* _WHAT TO WORK ON_
Put the lines of the entries below into a JSON list of strings, one string per line, skipping blank lines. Leave the pictures out of the answer.
— START DATASET CONTENT —
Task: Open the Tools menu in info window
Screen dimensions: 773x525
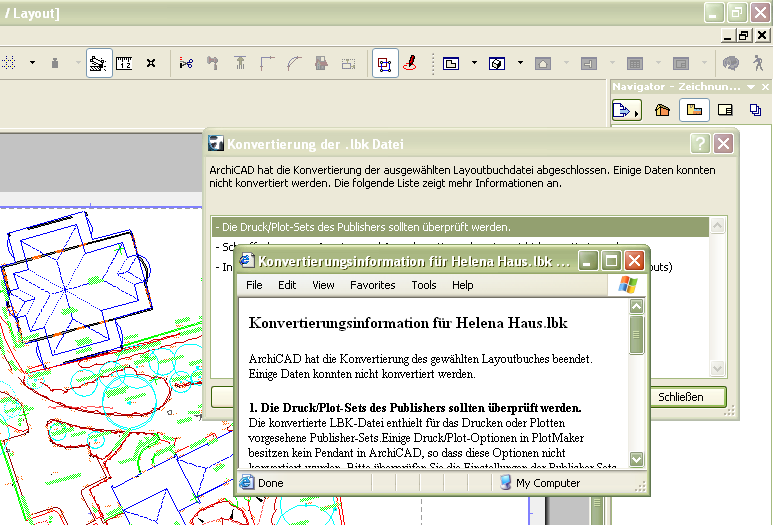Action: coord(424,285)
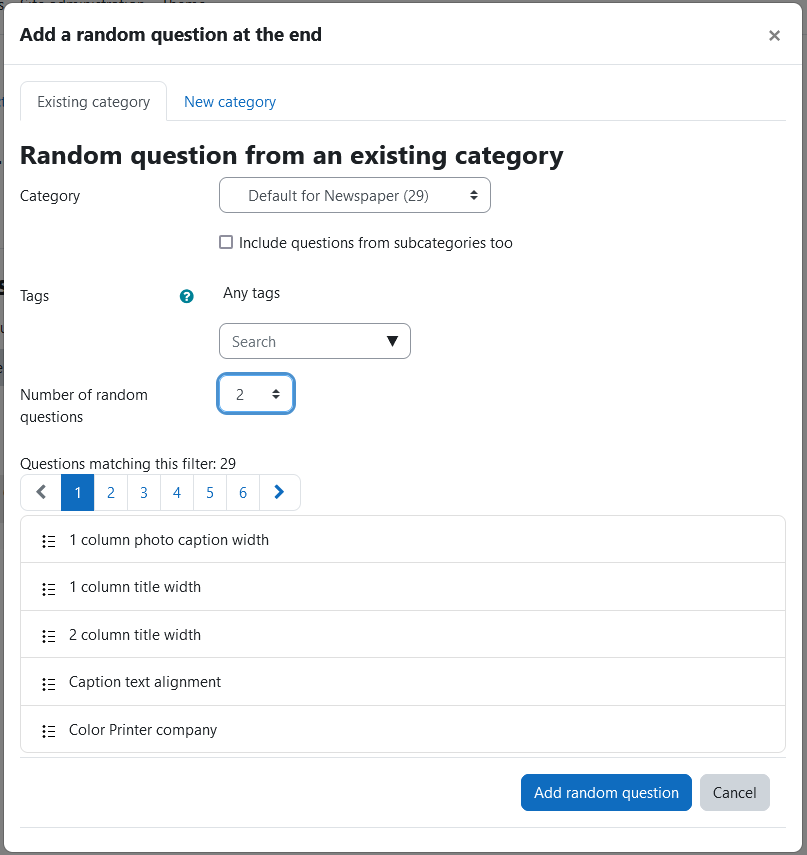The image size is (807, 855).
Task: Enable 'Include questions from subcategories too'
Action: point(226,242)
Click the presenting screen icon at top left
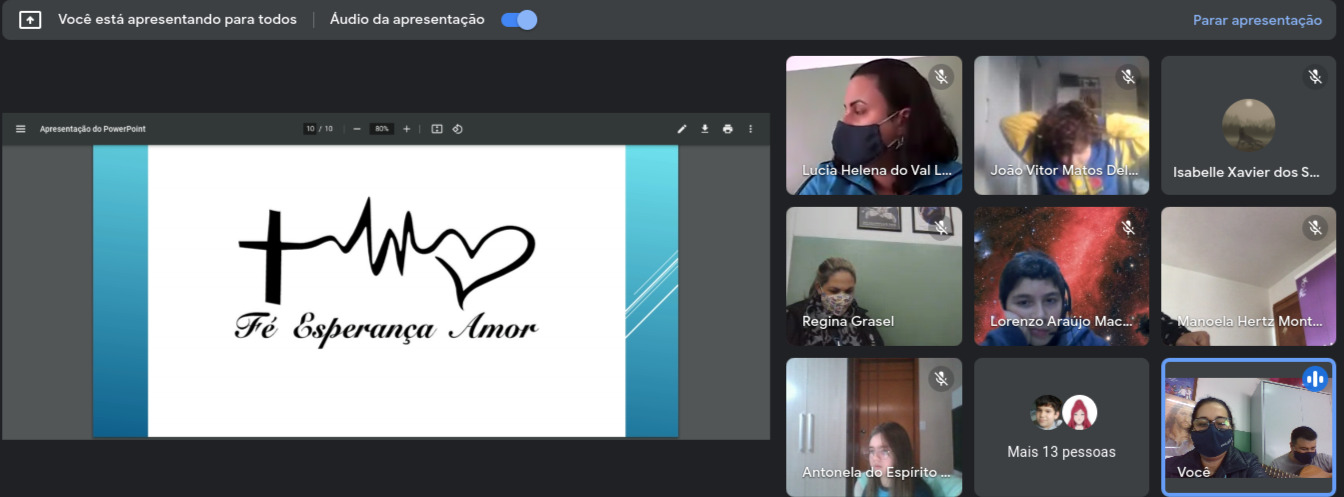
— END DATASET CONTENT —
* _EXERCISE SOLUTION_
[
  "Task: Open the Tools menu in info window",
  "Screen dimensions: 773x525",
  "Action: coord(424,285)",
  "The image size is (807, 855).",
  "Task: Enable 'Include questions from subcategories too'",
  "Action: point(226,242)",
  "Click the presenting screen icon at top left"
]